The important difference between quantum and simulated annealing lies in how the group of objects goes from a starting state, say all spins pointing down (we'll call it 111 in binary) to whatever the lowest energy state is.  In the picture, I made up a system where the x-axis shows three two-state systems and what state they are in (i.e. '010' means particle one is up, particle two is down, and particle three is up) and the y-axis is the energy of the group of three in that state.  As is common, we start in state 111, at the very rightmost point of the graph.  In both cases we hope the system will end in 100, the lowest energy state (See? It's the lowest point on the graph).

Quantum Annealing


In quantum annealing, we use the phenomenon called quantum tunnelling. Tunnelling is the quantum property by which a system can move from a low energy state to a lower energy state by skipping over an intermediate, higher-energy state.  In macroscopic terms, it would be like a ball on the ground next to a well suddenly being inside the well.  We don't expect it to end up in the well because it would need to raise itself up the side of the well first, something which would take energy to do, and since the ball was just sitting there, nicely, we wouldn't expect that at all.  Quantum objects do this all the time and the effects just don't add up to much on the scale of our ball.  Nevertheless, there's a calculable probability that all of the atoms in the sun will jump simultaneously to right where Earth is, but it's so small that its chances of happening before the universe ceases to exist are on the order of you winning the lottery a few times while getting hit by lightning and dying in plane crash simultaneously (please don't check that statement mathematically).

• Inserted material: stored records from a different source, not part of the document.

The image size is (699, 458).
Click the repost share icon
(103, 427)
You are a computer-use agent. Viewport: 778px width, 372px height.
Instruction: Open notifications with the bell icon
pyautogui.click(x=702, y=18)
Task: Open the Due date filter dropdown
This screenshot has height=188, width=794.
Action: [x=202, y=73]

In the quantum world, we can take that graph and turn it upside down in our heads.  Now we're imagining a sort of probability distribution representation of the system.  The quantum way of thinking about it is that if we measure the state of the three particles over and over, we'll find them in state 100 most of the time, because that is the loest energy state, but then we'll also find it in states 011 and 111 sometimes, since they're more energetic than 100, but not by much and so are the next most likely states.

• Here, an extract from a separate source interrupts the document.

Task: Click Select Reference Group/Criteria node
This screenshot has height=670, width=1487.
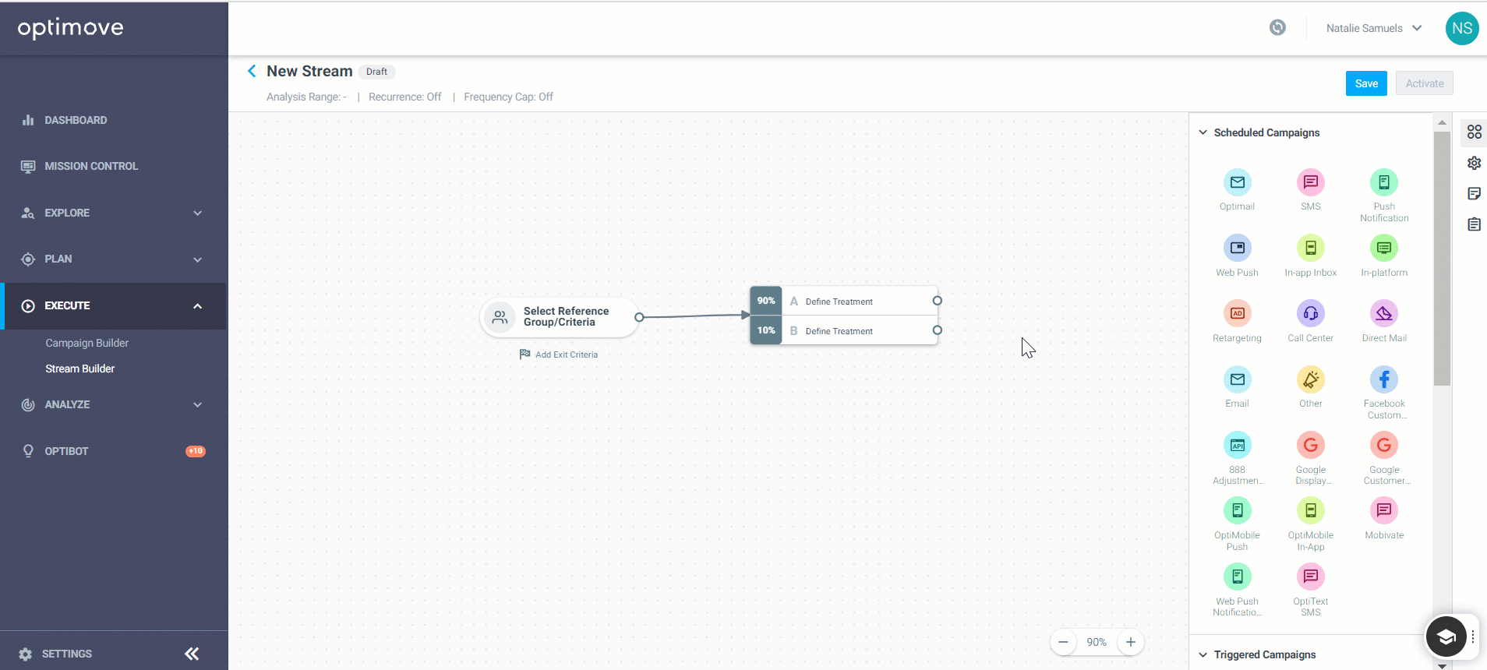Action: pos(560,317)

This method is dependent on maintaining coherence among the particles -- a special quantum property where the properties of the particles are interrelated.  One of the hallmark measurements of quantum computing is the coherence time of the qubits, which determines how long you have to do quantum-style work with them before they turn back into regular old pumpkin particles.  This is one of the big criticisms of D-Wave -- they haven't published these numbers, and so nobody can say for certain that they're doing quantum annealing as opposed to, say...

Simulated Annealing


Which is not quantum at all!  Simulated annealing serves the same purpose, though, and, by analogy, uses a balloon instead of a ball, and hopes it deflates over the well and falls in.  In this case, the system is exposed to some energy, so it can travel up and down the slopes of the graph as it likes, and is slowly cooled (or some equivalent, energy-removing operation) in the hope that, as it cools, it will fall into that low energy state.

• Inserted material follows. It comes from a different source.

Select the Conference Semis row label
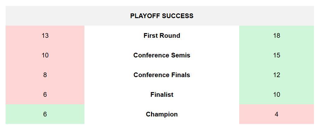The image size is (318, 128). click(x=162, y=55)
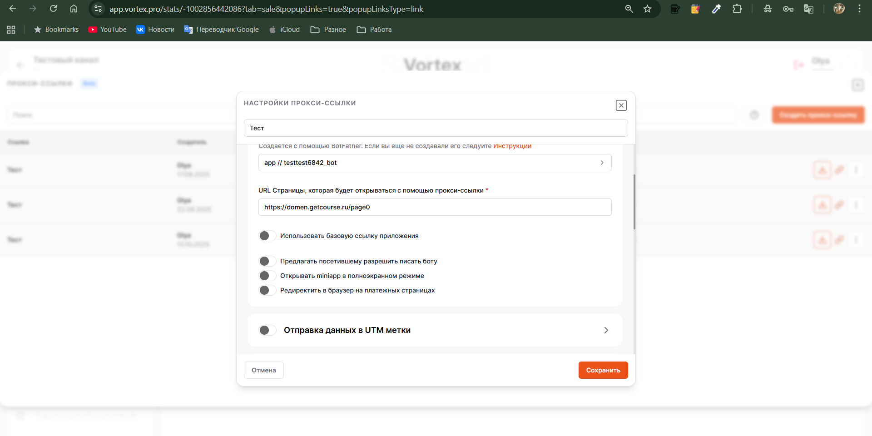
Task: Click the Сохранить button
Action: tap(603, 370)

Behind Closed Doors Does Not a Community Make


While I certainly don't like the method of keeping all of your cool research to yourself, I do think that D-Wave is doing cool research.  That said, I think their marketing department is probably stretching the truth if not outright lying about what they actually are selling.  As I was attempting to say, though, simulated annealing will get the job done in any event, I think most academics are just upset they're building something even remotely quantum while most of the rest of us are spending hours adjust delicate equipment in labs, trying to get a handful of qubits to do anything while they're claiming hundreds.  If you're interested in some of the controversy, you can spend a while reading Scott Aaronson's very interesting blog.

[1] D-Wave only publishes select information to the scientific community at large, and, as of the last time I really looked into it (a few months ago), they hadn't published anything that anyone had taken as definite results.
[2] Google seems to be using this for training image recognition software.